A mayoral spokesman then quickly rebuked Byford’s claim, saying that City Hall had been in weeks-long discussions with MTA bigwigs and their last-minute suggestion to better accommodate the buses would actually have eliminated pedestrian space since it would require carving out room for bus stops on the expanded sidewalk. The spokesman, William Baskin-Gertwitz added that diverting bus service on those blocks during the holiday season is nothing new since the city has been doing it for years.
"We’ve discussed this plan with them numerous times over the last few weeks and only in the 11th hour did they raise the idea of a dedicated bus lane,” Baskin-Gerwitz told Streetsblog on Friday at 3:34 p.m. “Unfortunately, the MTA’s proposal would have reduced pedestrian space — the exact opposite of our shared goal.”
That's when MTA spokesman Aaron Donovan cried foul, issuing a statement to Streetsblog that, basically, called Baskin-Gerwitz a liar.
“We were not consulted and read about it in the newspaper for the first time,” Donovan told Streetsblog on Friday at 5 p.m.
But on Monday after initial publication of this story, Baskin-Gerwitz again accused the MTA of acting in bad faith.
"The MTA press staff might not have been kept in the loop by their administration, but that’s no reason to mislead New Yorkers," he told Streetsblog. "The truth of the matter is that City Hall senior leadership spoke repeatedly with MTA senior leadership, and we also held commissioner to commissioner conversations well before this reached the public.”
Wow — a classic back-and-forth, with an extra back-and-forth added in.
And this isn't even the first or only controversy that has surrounded the holiday plan — the earlier, "premature" version was hastily scrubbed by de Blasio for reasons unclear at the time. He also accused someone at his own Department of Transportation of leaking it because of an "agenda."
Rumors swirled around what actually caused the unraveling, but Baskin- Gerwitz told Streetsblog the day de Blasio walked it back that it was merely because nothing had been finalized, and that City Hall was still in "various stages of discussion with MTA, NYPD and other stakeholders regarding the plan’s feasibility." He also pointed to the fact that the scrapped plan would take away a lane of travel for buses, explicitly telling Streetsblog that a pro-transit site such as ours should be "especially interested in noting that this proposal would eliminate a bus lane."
We asked repeatedly about it, but got nothing definitive. In the end, the city's final plan removes the very same bus lane that Baskin-Gerwitz had suggested played a role in the demise of the initial plan.

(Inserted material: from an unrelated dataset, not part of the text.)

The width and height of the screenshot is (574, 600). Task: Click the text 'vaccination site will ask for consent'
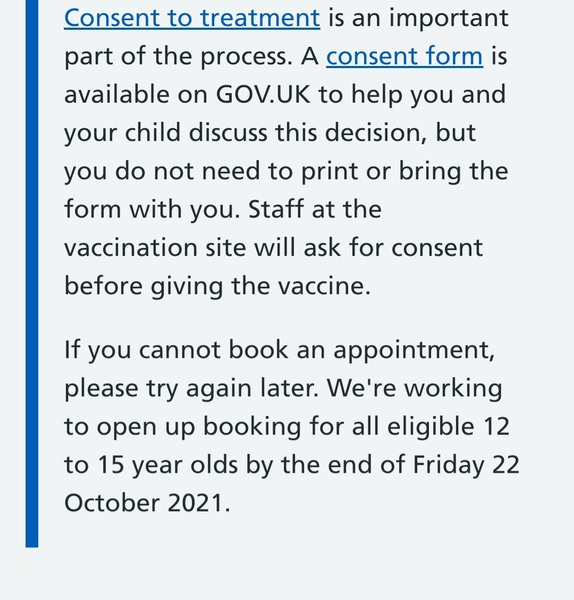tap(273, 248)
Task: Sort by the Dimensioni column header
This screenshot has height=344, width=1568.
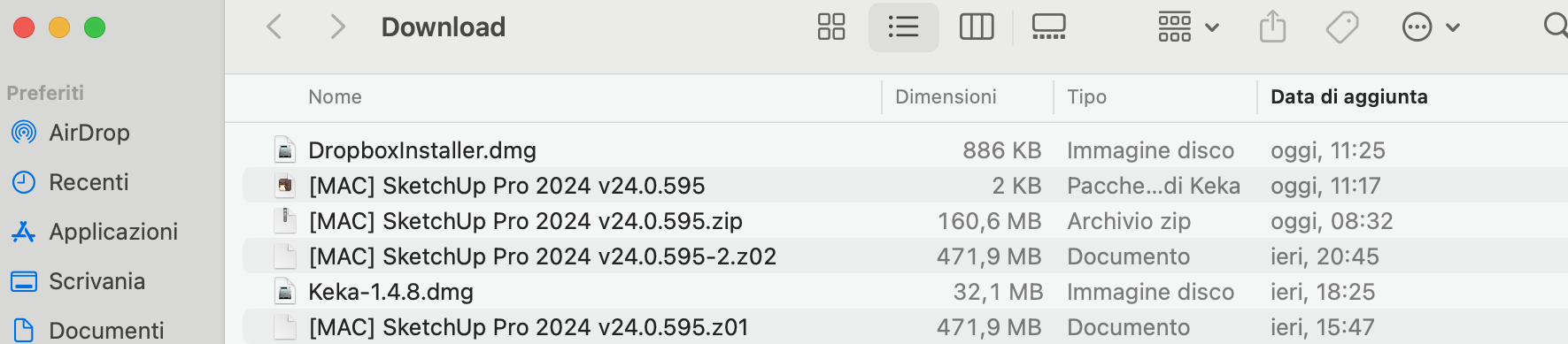Action: [946, 96]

The MTA isn't the only organization upset about the finalized plan. The Riders Alliance said removing a bus lane puts pedestrians and straphangers at odds with one another when the city and state should have devised a plan that fully prioritizes both street users over private automobile owners.
“We don’t need to pit pedestrians against bus riders,” Riders Alliance spokesman Danny Pearlstein told the Times. “A more complete plan for the efficient use of scarce street space in Midtown would prioritize both.”

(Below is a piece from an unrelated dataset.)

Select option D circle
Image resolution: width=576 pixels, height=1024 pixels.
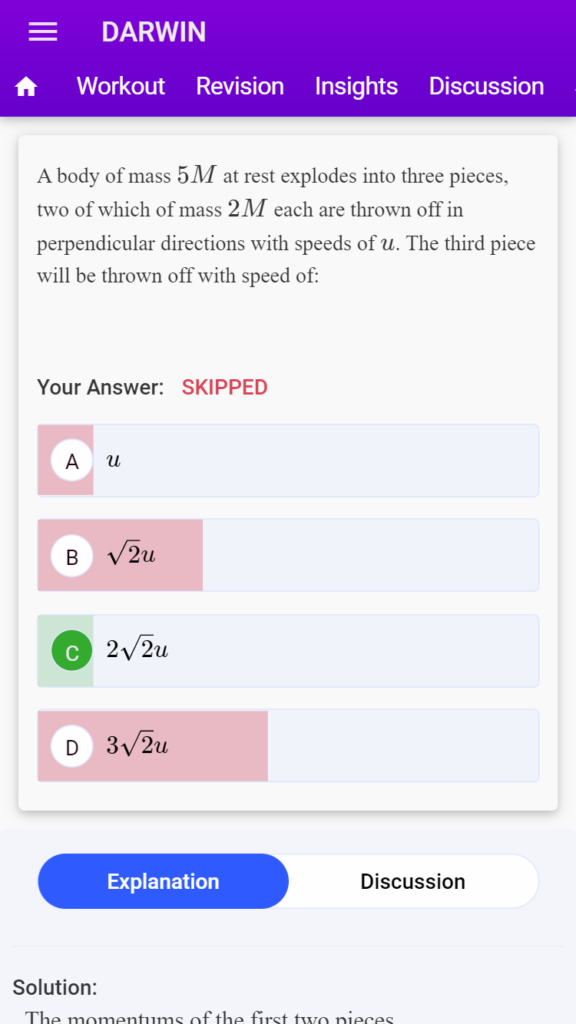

And now, the union representing firefighters told the Post that the plan will actually do the opposite of its intended purpose to create safer conditions by wreaking havoc on congestion in the area, slowing traffic down to a standstill, and increasing emergency response times.

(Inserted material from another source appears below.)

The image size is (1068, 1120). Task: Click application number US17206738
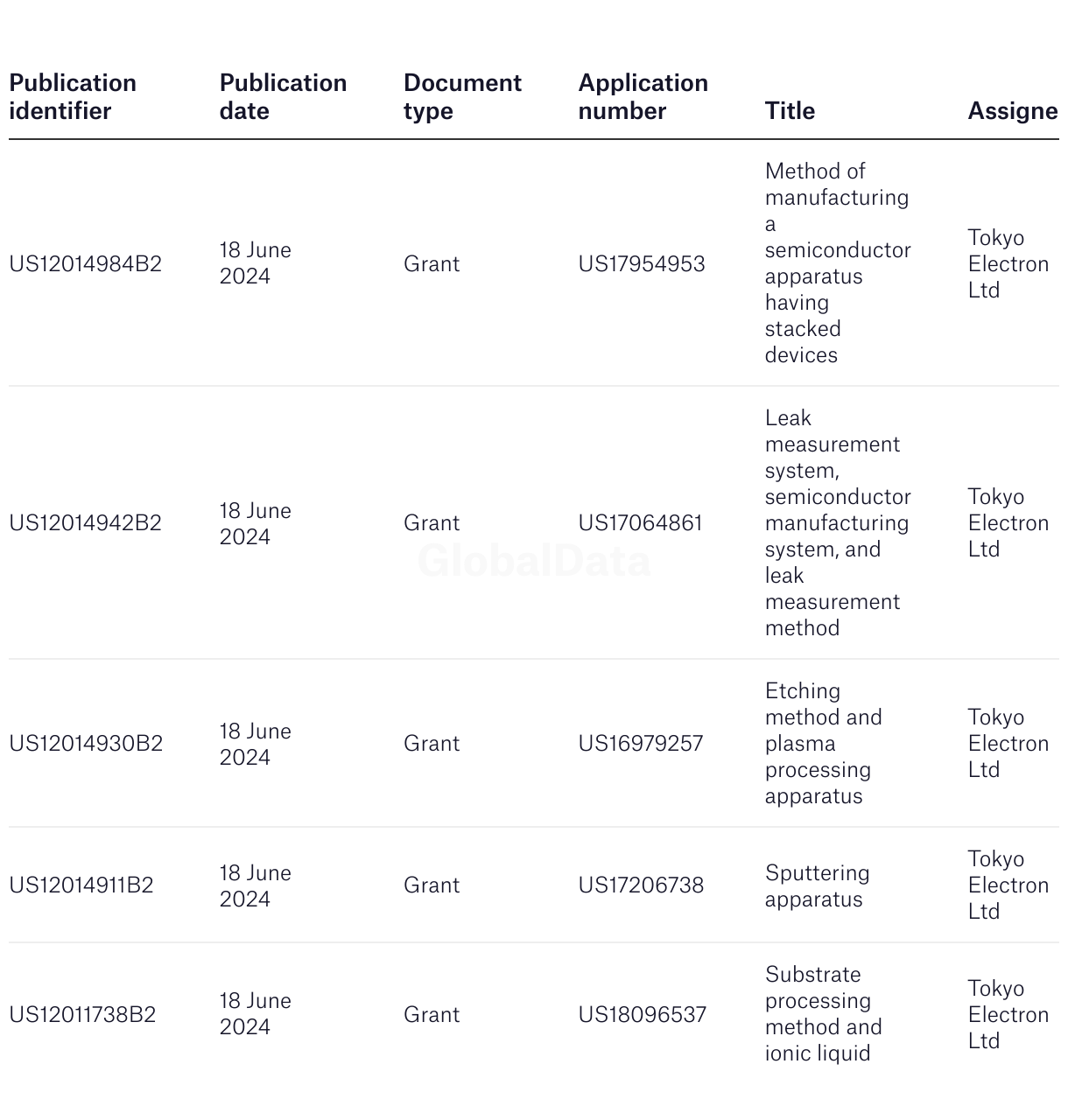[x=641, y=885]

"The move to increase ‘pedestrian space’ surrounding Rockefeller Center is misguided and makes this city less safe — plain and simple,” union president Gerard Fitzgerald told the tabloid. “As it is, traffic is interfering with our firefighters’ abilities to reach the scene of a fire, but this new plan will have wide-felt repercussions in the form of traffic from river to river.”
Unlike Pearlstein, Fitzgerald was unable to see the real cause of Midtown congestion — cars. Bike Twitter quickly set him straight:
Update: This story was updated on Monday morning to reflect a new comment from City Hall spokesman Will Baskin-Gerwitz in response to the MTA's comment about Baskin-Gerwitz, who had been commenting on the MTA.